Ciertas perspectivas contemporáneas pretenden superar el neodarwinismo sin renunciar a sus hallazgos más sólidos. Así, pretenden ofrecer marcos teóricos que incorporen la actividad de los organismos como un factor a tener en cuenta, aunque la concepción de la misma es tan diversa o más que la existente en el seno de la propia psicología (Sánchez y Loredo, 2007). En algunas de esas perspectivas se aprecia una sensibilidad sistémica cuyo origen histórico es la teoría de sistemas desarrollada por el filósofo y biólogo austríaco Ludwig von Bertalanffy (1968/1976), quien pretendía elaborar una biología no reduccionista ni mecanicista que concibiera al organismo como un sistema abierto al intercambio con el medio a través de interacciones complejas a varios niveles.

El enfoque «evo-devo», de evolutionary developmental [biology] (biología evolucionista del desarrollo), representa una sensibilidad multidisciplinar que emergió en la década de los 80 y ha eclosionado hace alrededor de diez años (García, 2005; West-Eberhard, 2003). Se nutre especialmente de la epigenética, esto es, el estudio de los procesos que modulan la actividad de los genes durante la ontogenia del organismo.

Converge con algunos enfoques de la psicología evolutiva, en concreto con la teoría de los sistemas de desarrollo (Oyama, 2000, 2008).

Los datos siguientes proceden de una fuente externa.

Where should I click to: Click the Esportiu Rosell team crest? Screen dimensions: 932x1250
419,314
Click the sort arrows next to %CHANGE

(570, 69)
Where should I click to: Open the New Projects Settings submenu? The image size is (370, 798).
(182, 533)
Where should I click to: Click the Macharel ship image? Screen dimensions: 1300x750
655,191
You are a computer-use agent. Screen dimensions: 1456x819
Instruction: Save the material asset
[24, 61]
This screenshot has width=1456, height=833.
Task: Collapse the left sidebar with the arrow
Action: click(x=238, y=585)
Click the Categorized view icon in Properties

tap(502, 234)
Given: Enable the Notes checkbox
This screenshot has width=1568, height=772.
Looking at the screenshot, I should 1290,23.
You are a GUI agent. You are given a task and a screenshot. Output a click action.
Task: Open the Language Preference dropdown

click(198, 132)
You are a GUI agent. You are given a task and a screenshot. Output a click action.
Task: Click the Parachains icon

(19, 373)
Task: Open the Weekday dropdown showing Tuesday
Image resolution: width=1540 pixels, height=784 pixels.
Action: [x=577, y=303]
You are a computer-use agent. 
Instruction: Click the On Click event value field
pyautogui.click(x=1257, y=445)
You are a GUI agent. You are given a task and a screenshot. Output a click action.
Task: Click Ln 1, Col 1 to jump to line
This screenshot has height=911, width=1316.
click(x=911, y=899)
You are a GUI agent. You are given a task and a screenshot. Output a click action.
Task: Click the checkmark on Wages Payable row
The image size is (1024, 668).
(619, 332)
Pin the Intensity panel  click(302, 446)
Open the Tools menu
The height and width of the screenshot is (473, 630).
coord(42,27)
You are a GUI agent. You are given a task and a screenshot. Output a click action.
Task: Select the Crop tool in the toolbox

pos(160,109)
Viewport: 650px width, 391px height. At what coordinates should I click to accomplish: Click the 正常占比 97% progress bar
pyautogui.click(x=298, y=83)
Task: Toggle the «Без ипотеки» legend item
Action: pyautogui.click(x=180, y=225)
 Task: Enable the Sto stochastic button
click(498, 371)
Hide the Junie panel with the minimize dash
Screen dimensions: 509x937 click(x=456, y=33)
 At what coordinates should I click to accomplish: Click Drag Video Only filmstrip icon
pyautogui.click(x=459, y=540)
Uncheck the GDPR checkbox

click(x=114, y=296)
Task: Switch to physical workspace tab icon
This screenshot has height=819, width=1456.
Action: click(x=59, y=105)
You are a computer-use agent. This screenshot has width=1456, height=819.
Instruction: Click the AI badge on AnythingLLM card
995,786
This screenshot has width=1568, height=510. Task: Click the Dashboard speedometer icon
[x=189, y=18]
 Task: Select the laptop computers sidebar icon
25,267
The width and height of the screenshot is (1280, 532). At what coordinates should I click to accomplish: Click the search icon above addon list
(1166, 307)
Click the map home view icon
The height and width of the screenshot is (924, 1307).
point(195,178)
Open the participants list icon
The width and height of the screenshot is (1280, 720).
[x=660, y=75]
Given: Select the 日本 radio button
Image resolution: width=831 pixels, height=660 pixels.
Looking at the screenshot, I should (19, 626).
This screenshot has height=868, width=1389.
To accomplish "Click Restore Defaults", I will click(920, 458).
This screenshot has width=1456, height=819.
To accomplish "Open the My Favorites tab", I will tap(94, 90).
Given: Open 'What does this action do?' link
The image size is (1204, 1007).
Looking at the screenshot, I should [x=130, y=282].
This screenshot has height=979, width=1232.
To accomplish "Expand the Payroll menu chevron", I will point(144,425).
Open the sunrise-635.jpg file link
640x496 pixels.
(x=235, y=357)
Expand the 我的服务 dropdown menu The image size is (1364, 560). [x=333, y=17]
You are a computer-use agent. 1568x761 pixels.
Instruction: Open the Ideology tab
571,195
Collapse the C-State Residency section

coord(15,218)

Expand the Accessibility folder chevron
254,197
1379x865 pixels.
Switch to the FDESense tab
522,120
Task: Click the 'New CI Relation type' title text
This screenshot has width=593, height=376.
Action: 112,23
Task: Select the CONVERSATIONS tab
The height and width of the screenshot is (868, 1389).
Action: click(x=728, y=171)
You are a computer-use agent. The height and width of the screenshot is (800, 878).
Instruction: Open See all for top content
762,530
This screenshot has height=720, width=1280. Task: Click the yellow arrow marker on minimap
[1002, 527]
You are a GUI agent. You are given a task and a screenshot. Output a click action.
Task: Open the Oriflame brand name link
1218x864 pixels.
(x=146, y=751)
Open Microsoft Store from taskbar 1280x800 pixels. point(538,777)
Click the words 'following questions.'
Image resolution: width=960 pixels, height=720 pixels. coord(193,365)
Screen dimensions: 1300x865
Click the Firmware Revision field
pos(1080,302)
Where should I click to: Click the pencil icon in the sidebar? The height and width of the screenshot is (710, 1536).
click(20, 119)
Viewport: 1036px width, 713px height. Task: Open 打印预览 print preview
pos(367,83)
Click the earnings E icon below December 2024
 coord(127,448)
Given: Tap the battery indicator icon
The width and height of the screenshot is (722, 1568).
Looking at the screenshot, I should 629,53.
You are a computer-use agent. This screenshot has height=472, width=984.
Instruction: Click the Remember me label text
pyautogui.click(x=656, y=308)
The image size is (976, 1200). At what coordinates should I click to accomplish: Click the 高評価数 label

Esta teoría cuestiona la dicotomía herencia-ambiente y, a la hora de estudiar la ontogénesis, pone el énfasis en la interacción entre los niveles molecular, celular, orgánico, ecológico, social y ambiental.

Este tipo de enfoques da pie a la incorporación de la actividad de los organismos en la biología evolucionista considerándola como un nivel de análisis más que interviene en la ontogenia, si bien el comportamiento no se teoriza, en general, de forma específicamente psicológica, sino en términos de lo que los organismos hacen en su medio de acuerdo con el desarrollo de su propio sistema nervioso en interacción con dicho medio. Ahora bien, puesto que el desarrollo del organismo ya no se entiende como algo que deriva de un material genético fijo que se relaciona con un medio físico dado, pierde sentido la idea de una base genética a partir de la cual puedan emerger características psicológicas a través de la maduración del sistema nervioso. Dado que se piensa más bien en términos de procesos ambientales dinámicos y niveles diferentes de procesos fisiológicos —incluyendo algunos que atañen a la plasticidad del sistema nervioso—, la ontogénesis del organismo se considera como un fenómeno multinivel en el cual interactúan el entorno (entendido como escenario de aprendizajes específicos) y disposiciones o recursos del organismo (abierto al aprendizaje). Los genes se limitan a mediar en dicha formación como un elemento más (Gibbs, 2004a, 2004b; Jablonka y Lamb, 1995; Moore, 2009; Nijhout, 2002; ver asimismo Maynard-Smith, 1998/2000).